▶ Work item
Report each line of the listing below that holds "Laptop".

▶ Record extracts
[Start of Attachment]
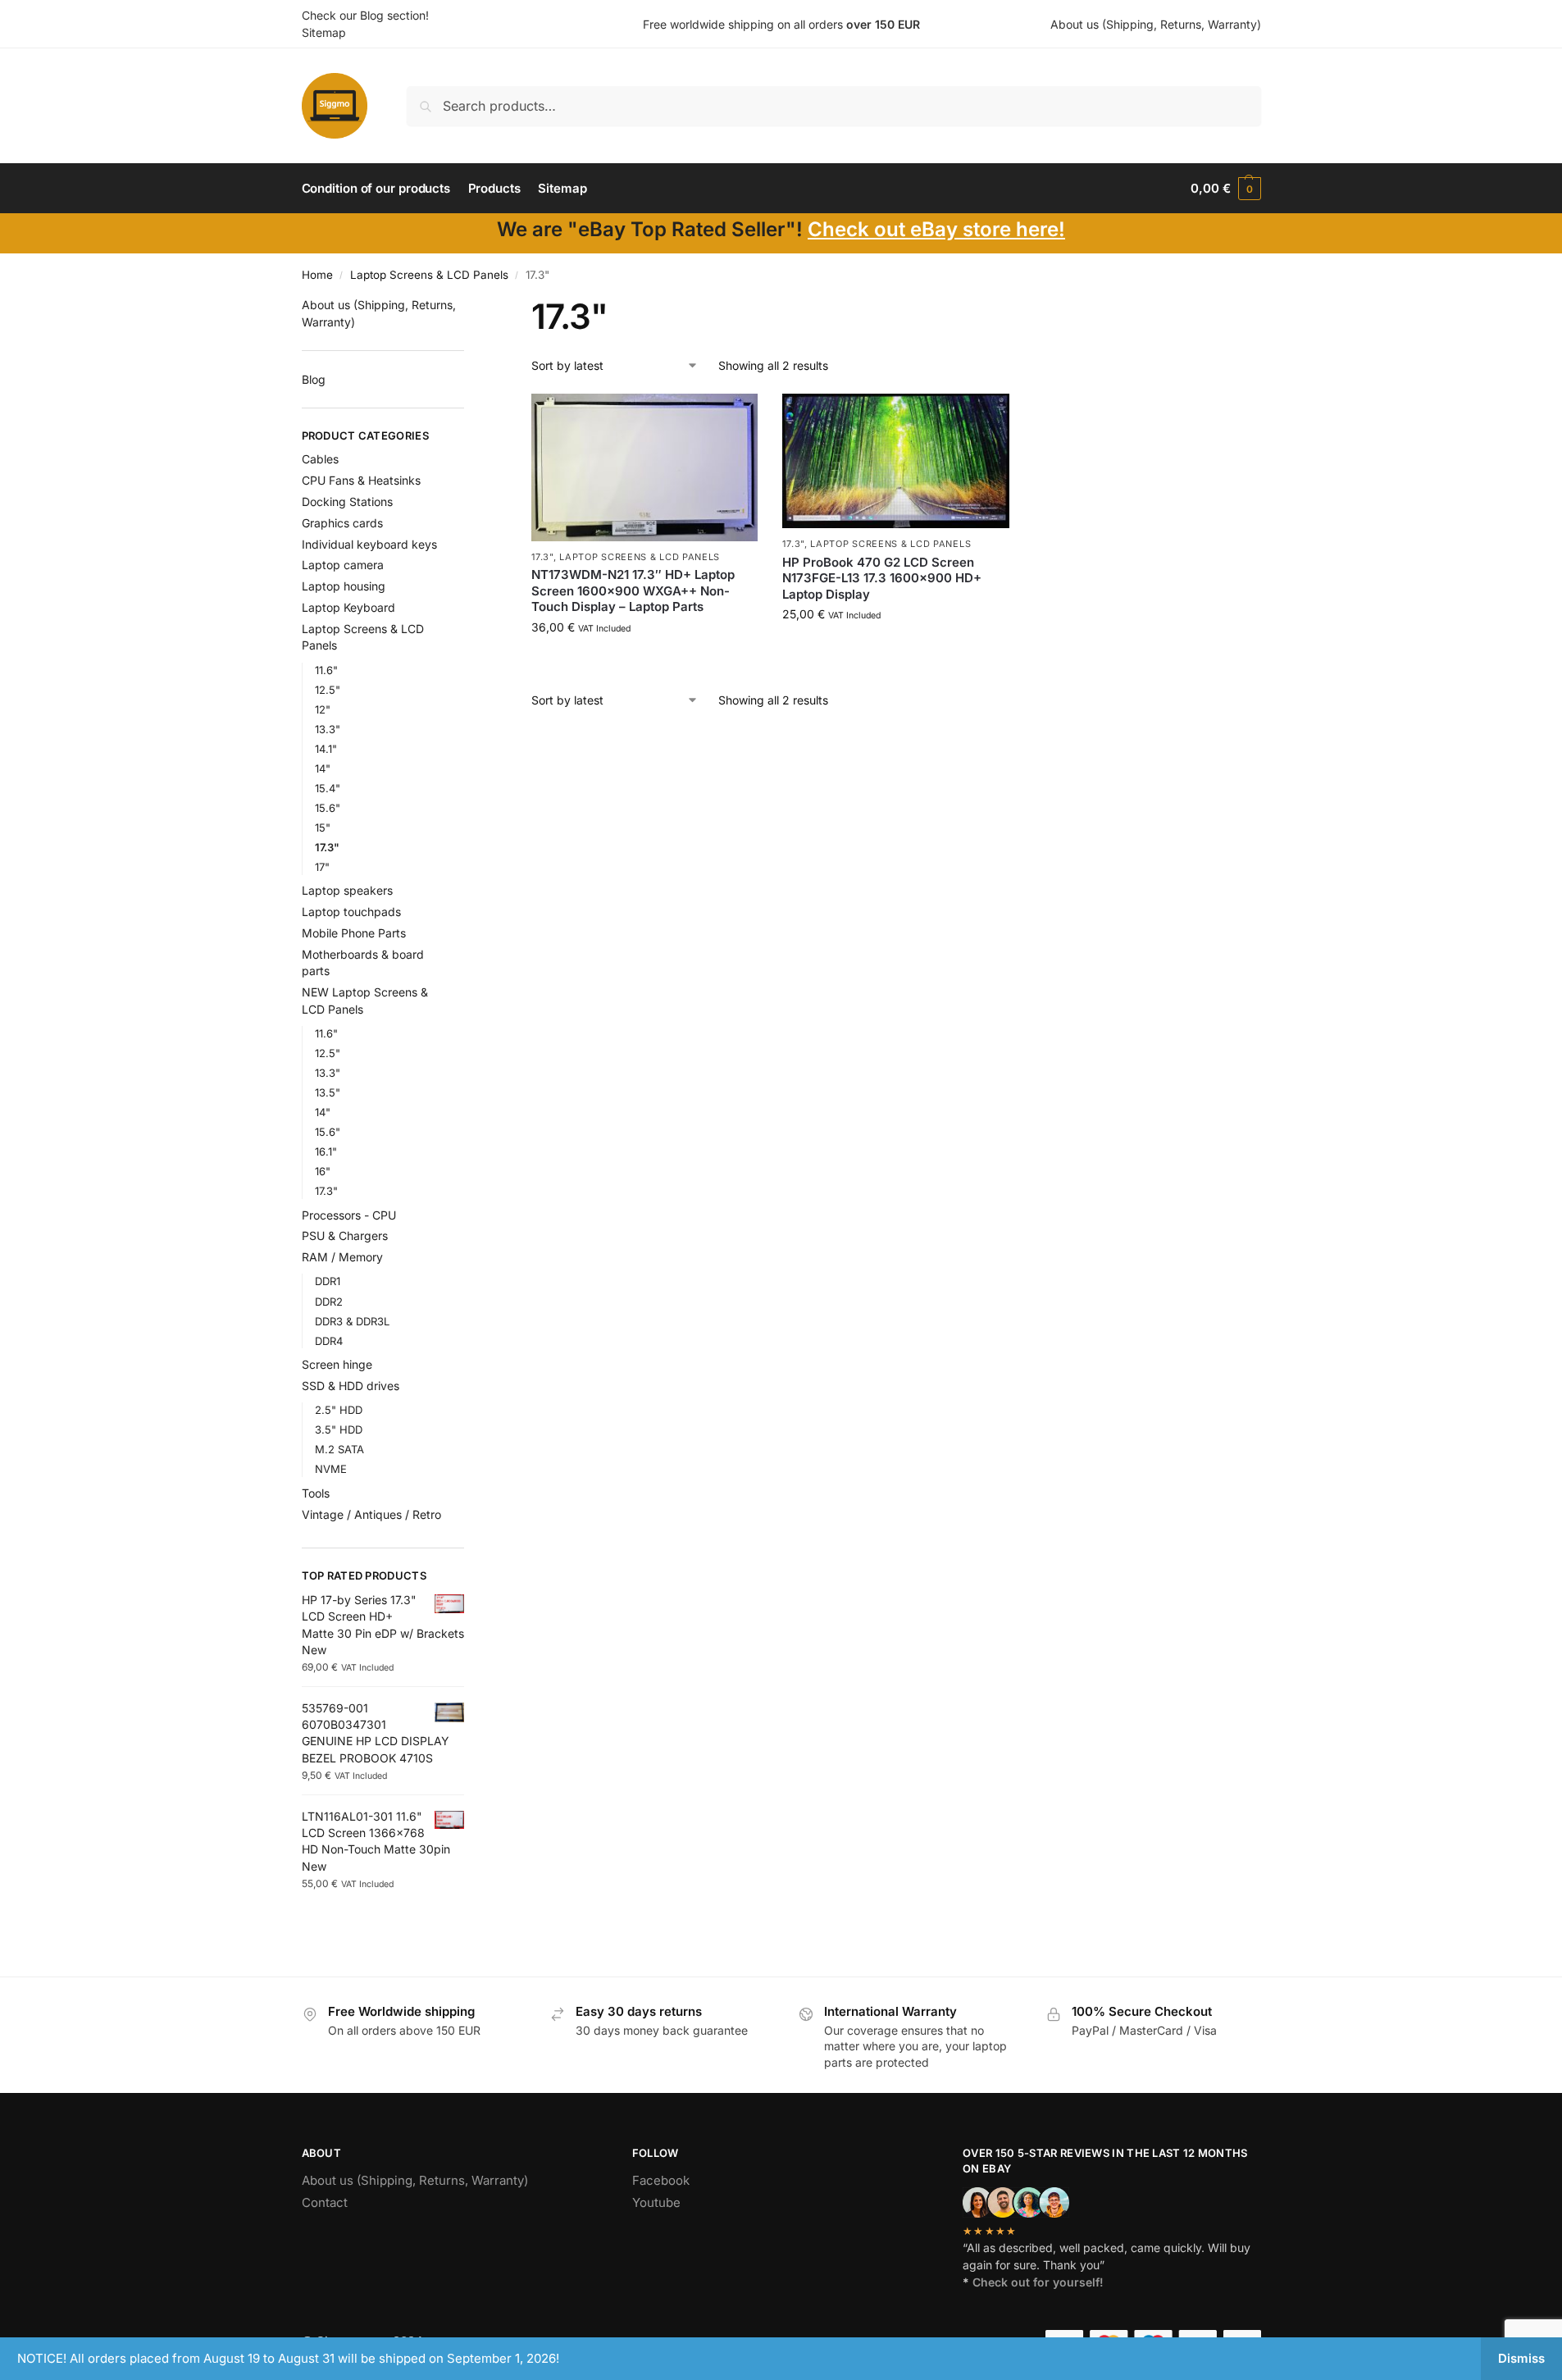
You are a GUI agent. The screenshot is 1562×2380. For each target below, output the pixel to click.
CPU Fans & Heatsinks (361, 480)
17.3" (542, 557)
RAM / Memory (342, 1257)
[End of Attachment]
[Start of Attachment]
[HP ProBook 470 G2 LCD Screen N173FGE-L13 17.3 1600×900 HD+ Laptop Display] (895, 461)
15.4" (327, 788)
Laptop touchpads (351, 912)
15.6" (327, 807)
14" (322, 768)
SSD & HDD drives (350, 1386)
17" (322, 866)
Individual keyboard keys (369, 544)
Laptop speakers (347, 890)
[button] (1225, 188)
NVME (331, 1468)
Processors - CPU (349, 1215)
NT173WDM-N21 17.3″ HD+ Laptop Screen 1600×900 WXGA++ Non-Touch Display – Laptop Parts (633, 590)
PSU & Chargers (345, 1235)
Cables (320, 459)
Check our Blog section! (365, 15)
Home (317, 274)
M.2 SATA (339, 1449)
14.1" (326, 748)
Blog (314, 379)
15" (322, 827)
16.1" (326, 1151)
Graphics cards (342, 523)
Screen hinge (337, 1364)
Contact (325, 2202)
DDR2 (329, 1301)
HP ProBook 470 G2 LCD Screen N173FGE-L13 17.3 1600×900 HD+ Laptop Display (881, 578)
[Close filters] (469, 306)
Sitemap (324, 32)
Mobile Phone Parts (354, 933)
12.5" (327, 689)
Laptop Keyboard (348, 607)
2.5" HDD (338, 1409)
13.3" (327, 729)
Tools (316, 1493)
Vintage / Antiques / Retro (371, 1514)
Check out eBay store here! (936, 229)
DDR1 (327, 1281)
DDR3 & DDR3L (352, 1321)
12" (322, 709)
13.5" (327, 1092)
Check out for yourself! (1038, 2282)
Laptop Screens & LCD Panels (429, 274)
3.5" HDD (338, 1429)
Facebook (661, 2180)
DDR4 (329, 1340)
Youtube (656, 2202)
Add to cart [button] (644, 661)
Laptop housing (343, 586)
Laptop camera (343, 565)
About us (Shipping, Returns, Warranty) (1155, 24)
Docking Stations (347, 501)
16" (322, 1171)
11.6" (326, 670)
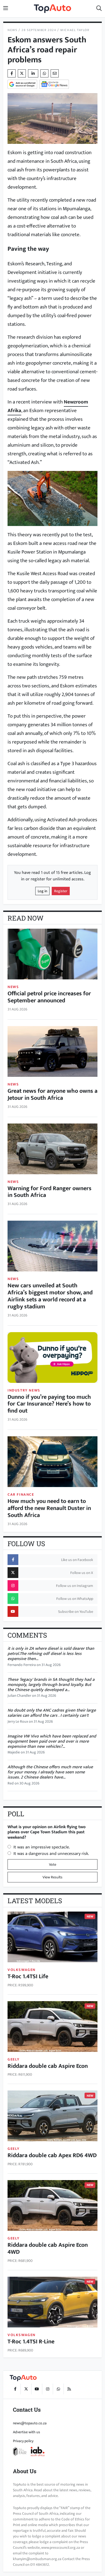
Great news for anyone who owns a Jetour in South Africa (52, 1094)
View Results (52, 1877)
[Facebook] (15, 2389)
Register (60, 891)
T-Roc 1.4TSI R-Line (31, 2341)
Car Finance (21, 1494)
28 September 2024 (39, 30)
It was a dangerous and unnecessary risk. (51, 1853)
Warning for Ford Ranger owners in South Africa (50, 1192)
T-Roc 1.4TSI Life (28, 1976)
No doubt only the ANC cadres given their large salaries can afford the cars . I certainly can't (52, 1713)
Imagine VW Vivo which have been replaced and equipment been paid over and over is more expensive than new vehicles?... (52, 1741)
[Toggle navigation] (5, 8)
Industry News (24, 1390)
[End of Attachment]
▶ Result
[HP ProBook 470 G2 LCD Screen N173FGE-L13 17.3 1600×900 HD+ Laptop Display] (895, 461)
Laptop touchpads (351, 912)
Laptop speakers (347, 890)
NT173WDM-N21 17.3″ HD+ Laptop Screen 1600×900 WXGA++ Non-Touch Display – Laptop Parts (633, 590)
HP ProBook 470 G2 LCD Screen N173FGE-L13 17.3 1600×900 HD+ Laptop Display (881, 578)
Laptop Keyboard (348, 607)
Laptop Screens & LCD Panels (429, 274)
Laptop housing (343, 586)
Laptop camera (343, 565)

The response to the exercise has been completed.